As you look over the data below, please find each line where the word "computer" appears, then copy it.

**Material provided:**
—————

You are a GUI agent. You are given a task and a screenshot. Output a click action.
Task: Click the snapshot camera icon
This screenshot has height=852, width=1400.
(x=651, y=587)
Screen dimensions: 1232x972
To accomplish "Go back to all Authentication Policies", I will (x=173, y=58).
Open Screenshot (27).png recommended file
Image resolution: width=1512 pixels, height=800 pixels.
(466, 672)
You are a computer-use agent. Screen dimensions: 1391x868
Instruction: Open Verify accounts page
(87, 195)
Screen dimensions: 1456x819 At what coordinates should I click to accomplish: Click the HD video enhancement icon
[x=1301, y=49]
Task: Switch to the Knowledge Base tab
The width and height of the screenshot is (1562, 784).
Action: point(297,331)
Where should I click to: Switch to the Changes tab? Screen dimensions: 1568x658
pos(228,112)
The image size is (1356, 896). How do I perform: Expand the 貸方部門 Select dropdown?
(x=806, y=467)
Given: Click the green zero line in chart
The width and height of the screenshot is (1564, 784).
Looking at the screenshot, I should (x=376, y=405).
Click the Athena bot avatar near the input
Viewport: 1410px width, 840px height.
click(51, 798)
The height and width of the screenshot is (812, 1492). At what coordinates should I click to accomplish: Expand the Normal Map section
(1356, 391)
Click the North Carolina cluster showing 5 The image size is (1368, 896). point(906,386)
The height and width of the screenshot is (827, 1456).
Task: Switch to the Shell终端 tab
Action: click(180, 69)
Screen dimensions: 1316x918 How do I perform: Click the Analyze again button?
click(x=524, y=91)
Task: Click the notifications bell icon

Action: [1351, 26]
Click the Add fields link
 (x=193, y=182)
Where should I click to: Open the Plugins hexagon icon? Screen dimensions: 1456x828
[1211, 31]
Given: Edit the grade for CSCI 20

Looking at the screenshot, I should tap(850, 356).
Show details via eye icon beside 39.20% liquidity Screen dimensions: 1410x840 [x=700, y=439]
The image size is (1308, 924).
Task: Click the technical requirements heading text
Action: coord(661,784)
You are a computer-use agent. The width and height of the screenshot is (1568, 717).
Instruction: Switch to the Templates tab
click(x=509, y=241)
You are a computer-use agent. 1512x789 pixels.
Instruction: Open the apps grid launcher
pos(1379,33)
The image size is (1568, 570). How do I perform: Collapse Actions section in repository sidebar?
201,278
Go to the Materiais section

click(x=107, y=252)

—————

**Task output:**
You are a computer-use agent. Screen dimensions: 1391x868
You are a computer-use agent. The width and height of the screenshot is (1568, 717).
You are a computer-use agent. 1512x789 pixels.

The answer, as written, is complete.